» **Task item**
The line with "800x450 pixels. At" marks the start; please set it down along with all later lines through the end of the material, exactly, leaving out pictures.
'''
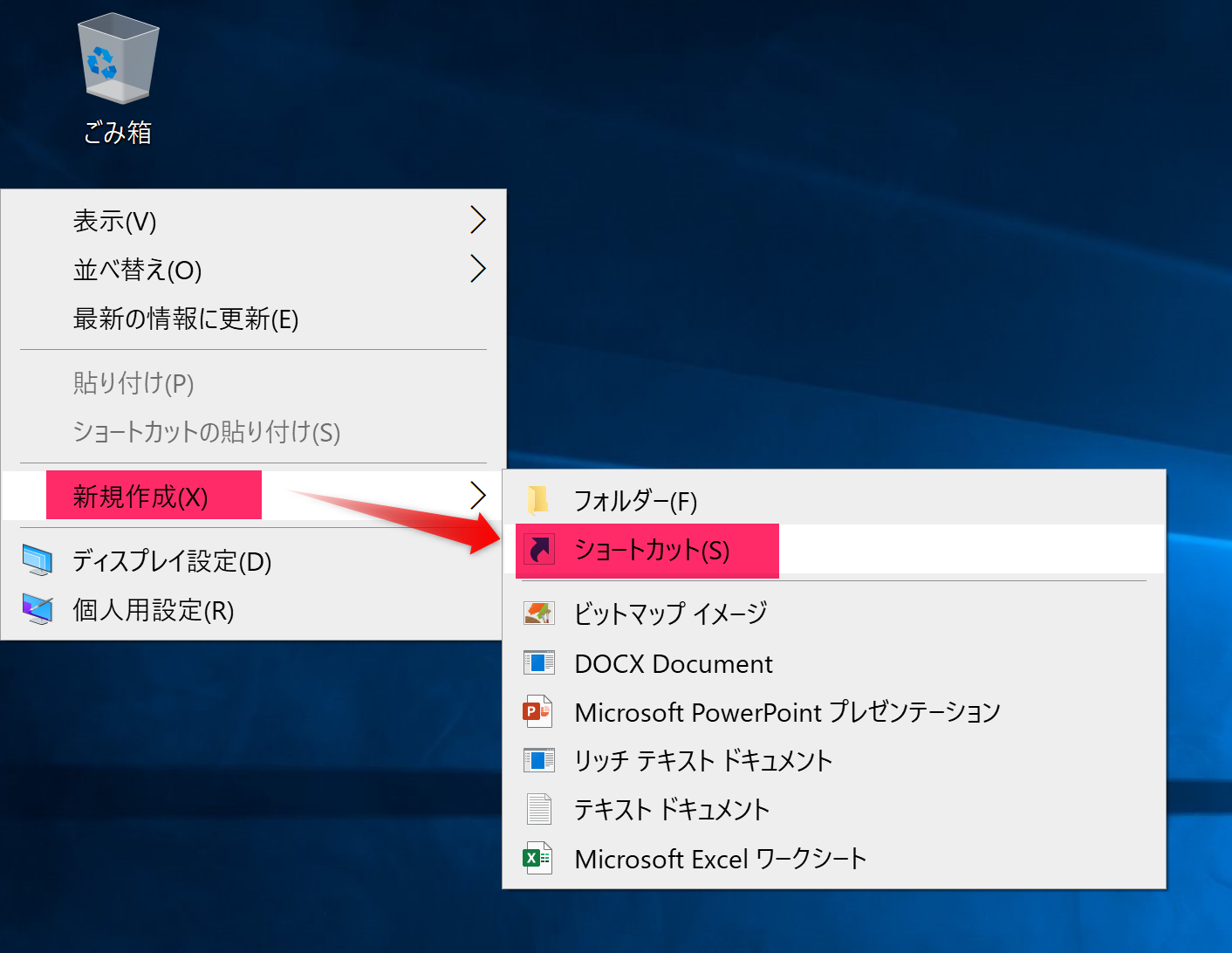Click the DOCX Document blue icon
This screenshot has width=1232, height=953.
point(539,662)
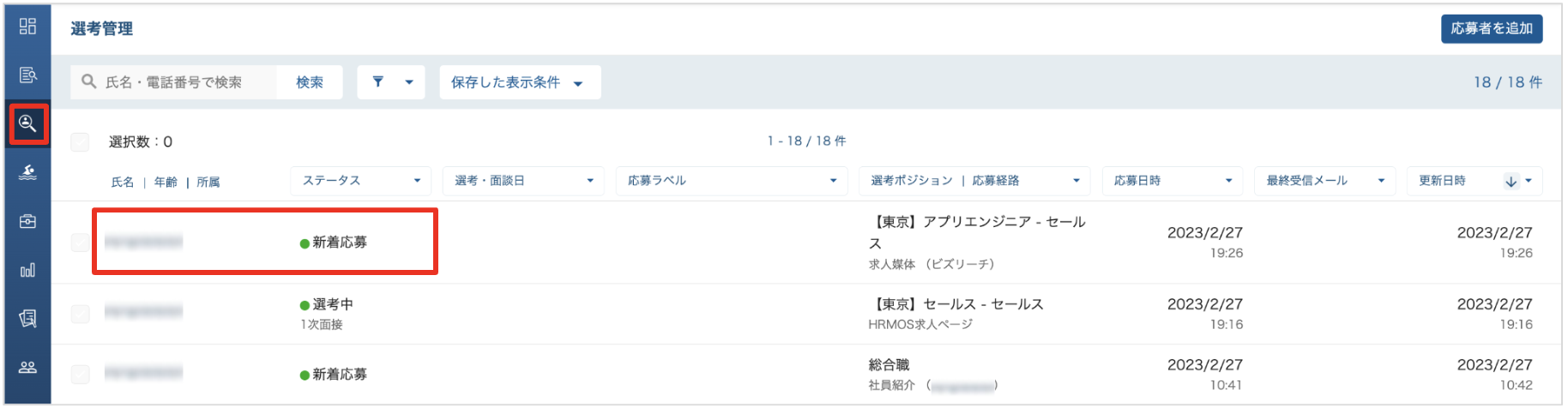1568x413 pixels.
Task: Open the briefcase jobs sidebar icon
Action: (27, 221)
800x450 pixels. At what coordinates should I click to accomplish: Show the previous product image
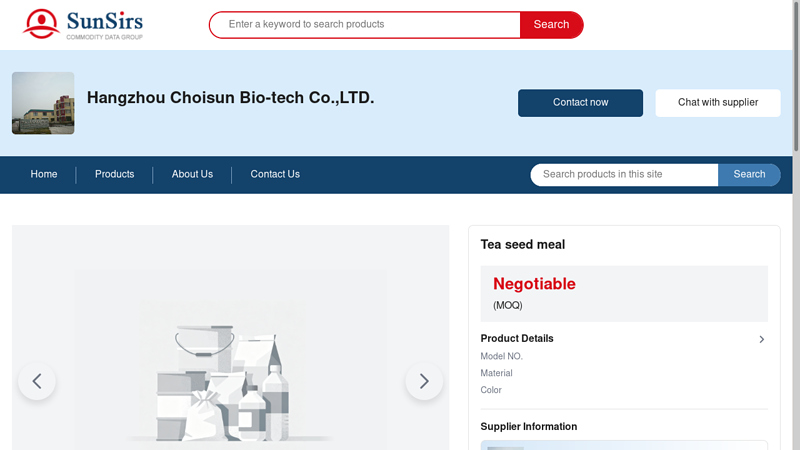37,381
'''
» **Solution to this problem**
800x450 pixels. At what coordinates should I click to accomplish: Show the previous product image
37,381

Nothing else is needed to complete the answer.